TREATMENT.—PROPHYLAXIS. Since the discovery by Jenner of the prophylactic power of vaccination as regards small-pox, the attention of the profession has been frequently directed to the prevention of scarlet fever. Belladonna has been employed for this purpose by a class of practitioners who believe in the theory that an agent which produces symptoms similar to those of a disease is antagonistic to that disease, and therefore tends to prevent it, or, if it be present, to render it milder; and since this herb causes an efflorescence upon the skin and redness of the fauces, it was selected as the proper preventive and remedial agent for scarlet fever. Its use, however, for this purpose has been fruitless, and it is now nearly or quite discarded.

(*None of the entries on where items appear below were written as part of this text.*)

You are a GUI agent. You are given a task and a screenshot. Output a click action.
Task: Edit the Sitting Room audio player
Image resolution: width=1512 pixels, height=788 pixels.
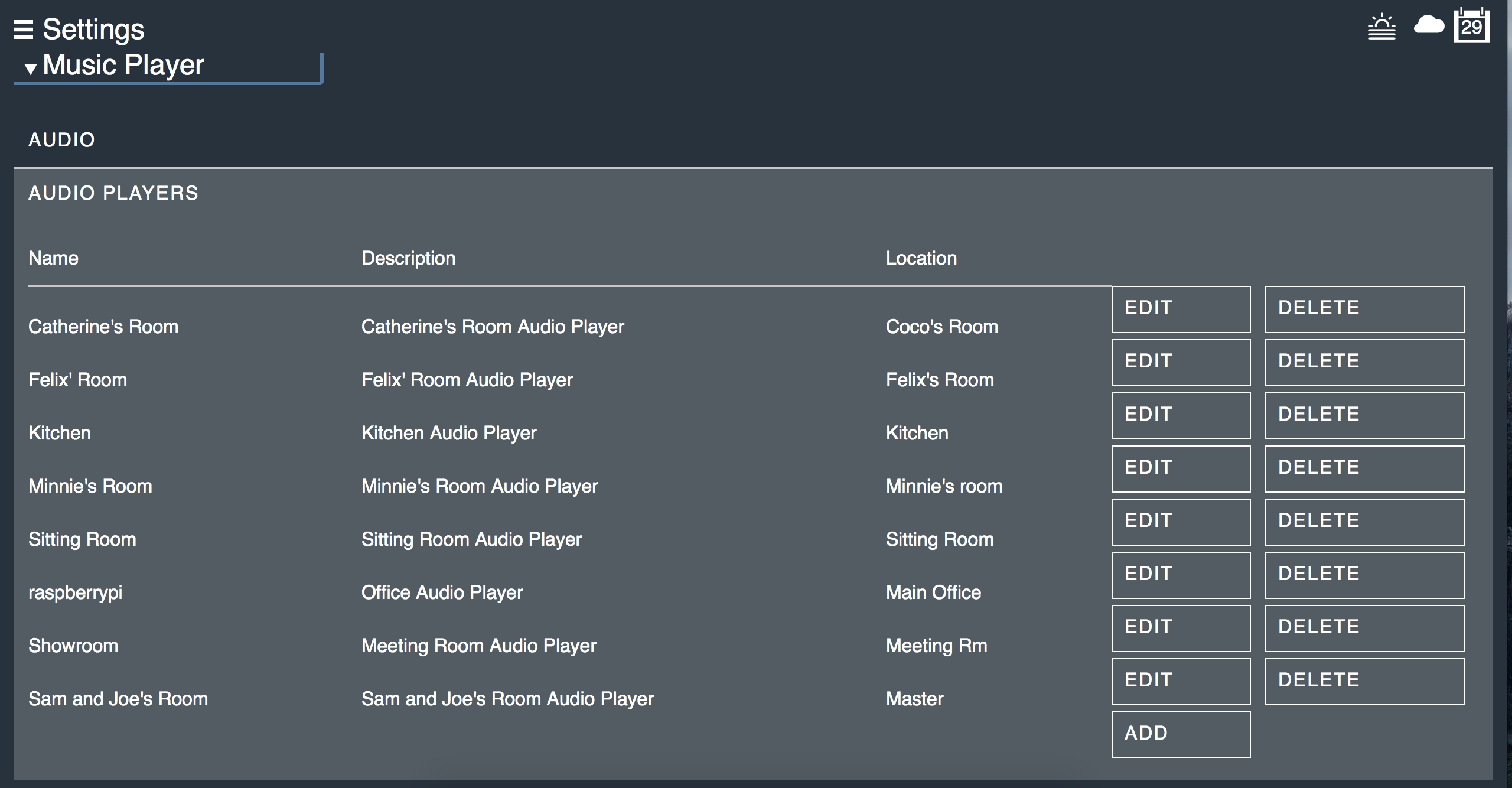[1180, 522]
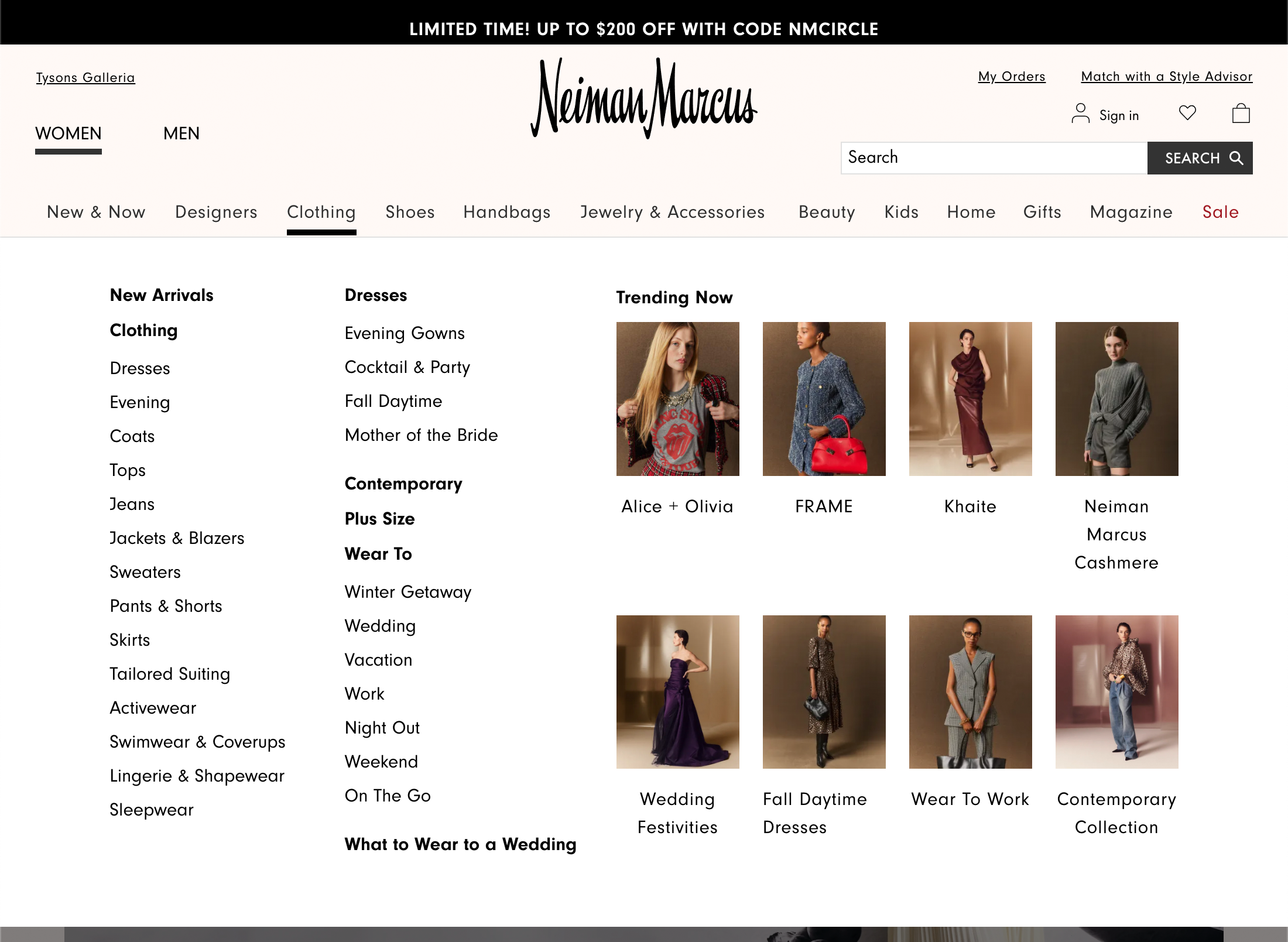Open the Jewelry & Accessories menu
The width and height of the screenshot is (1288, 942).
pos(672,212)
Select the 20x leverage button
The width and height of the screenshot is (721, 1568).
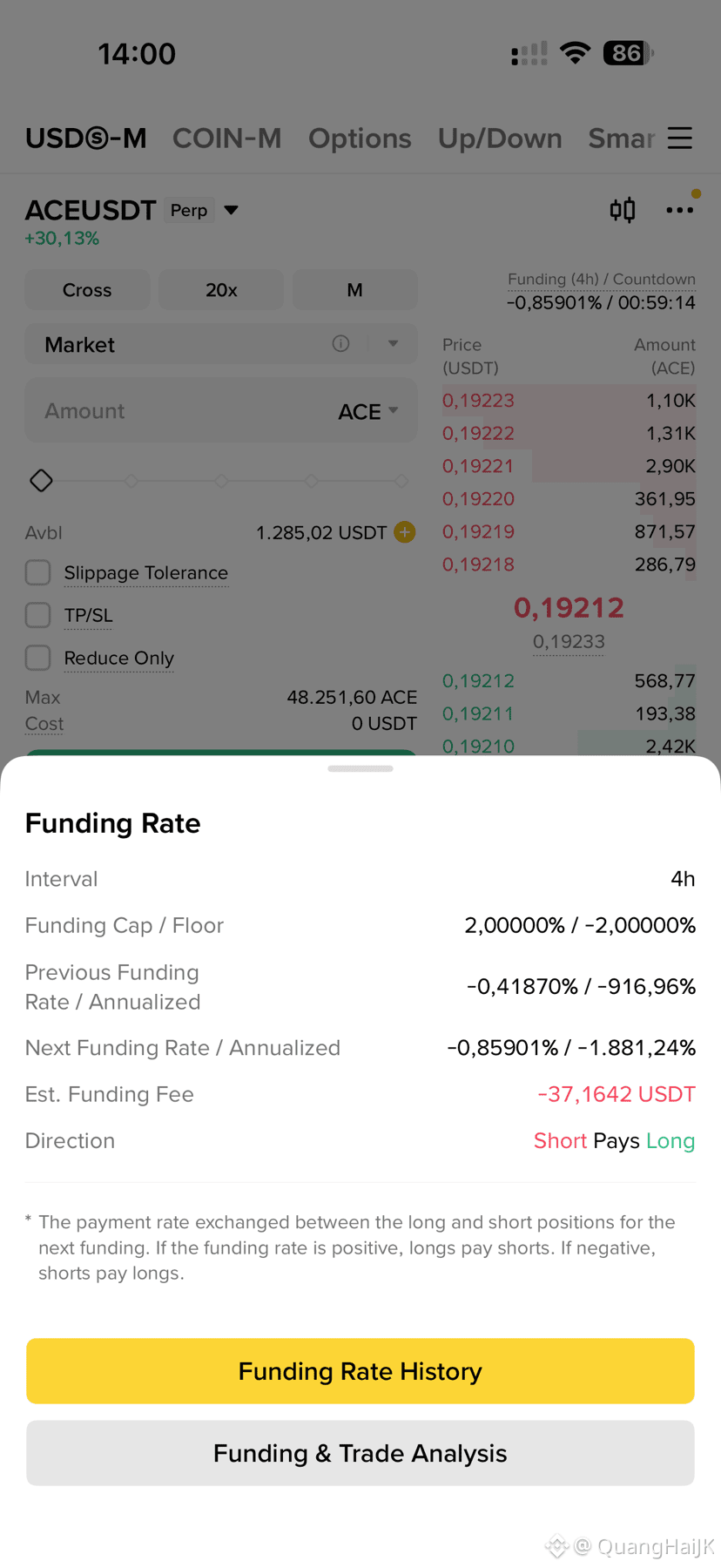point(221,290)
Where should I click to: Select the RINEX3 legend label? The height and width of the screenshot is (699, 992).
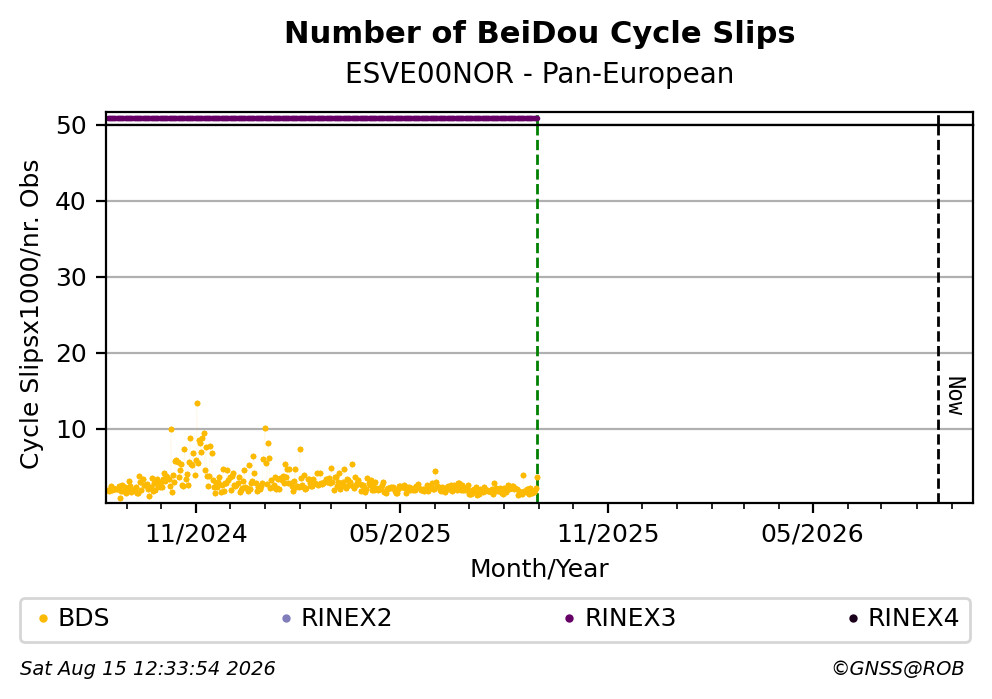pyautogui.click(x=630, y=618)
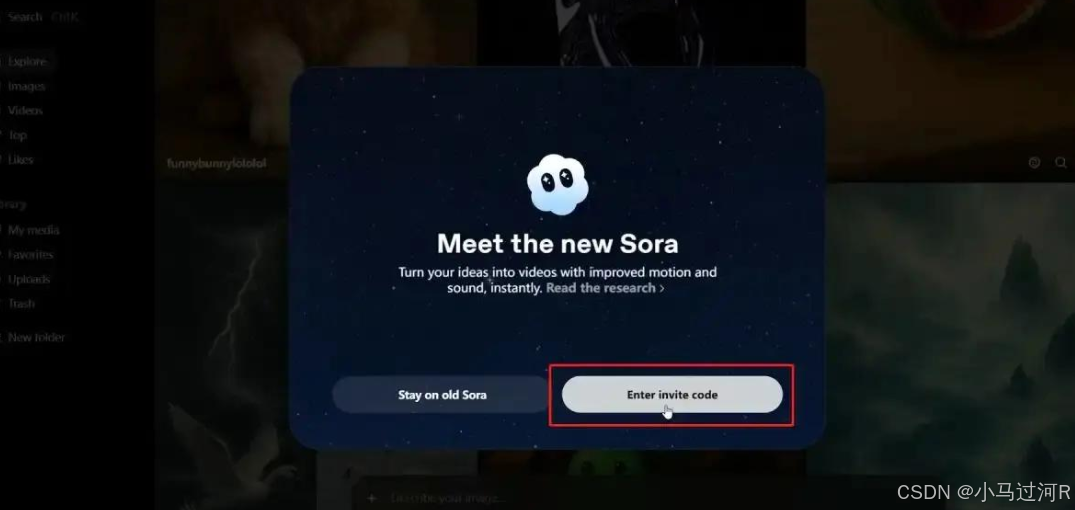
Task: Open Search in the sidebar
Action: (x=25, y=17)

It is probable, from a considerable number of observations, that scarlet fever occasionally occurs in the domestic animals during epidemics of the disease in children. It is stated that Spinola observed it in the horse; that Heim saw a dog that occupied the same bed with a scarlatinous patient sicken with fever, which was followed by desquamation; that Letheby saw scarlatina in swine, and Kraus in young cattle. Prominent veterinary surgeons, as Williams of Great Britain, admit the occurrence of scarlatina in animals, and the hope has arisen that since small-pox is modified in cattle so as to afford us the vaccine virus, perhaps scarlet fever may also be modified by passing through one of the lower animals, so that a milder and less fatal form of the disease might be produced in man by inoculation from the animal. This theory, though it deserves investigation, is far from being established. It has not yet, so far as I am aware, been shown that scarlet fever is milder in any animal than in man, nor, if we admit that it is modified in the animal, is it certain that the disease could be returned to man in the modified form. In the N.Y. Medical Record for March 24, 1883, some experiments are detailed by S. W. Strickler of Orange, New Jersey. He cites the experiments of Caze and Feltz, who injected scarlatinal blood under the skin of sixty-six rabbits, and of these sixty-two died within eighteen hours to fourteen days, which indicated a highly poisonous state of the blood employed, either septic or scarlatinous, and certainly no mitigation of the virulence of the scarlet fever. Strickler obtained from Williams of Edinburgh nasal mucus from a horse supposed to have scarlatina, and with it inoculated twelve children, all of whom had sores at the point of inoculation, with redness of the skin around the sores, and in some instances swelling of the adjacent lymphatic glands. It is stated that the children thus inoculated did not contract scarlet fever subsequently when they were exposed to scarlatina. Obviously, there is a serious objection to such experiments upon children, so that they may not be repeated, but a movement has been made in one of the New York medical societies looking to the appointment of a competent committee to investigate them. Some of the prominent veterinary surgeons of this city do not attach much importance to the experiments thus far made, as they are in doubt whether the virus employed was that of the genuine disease.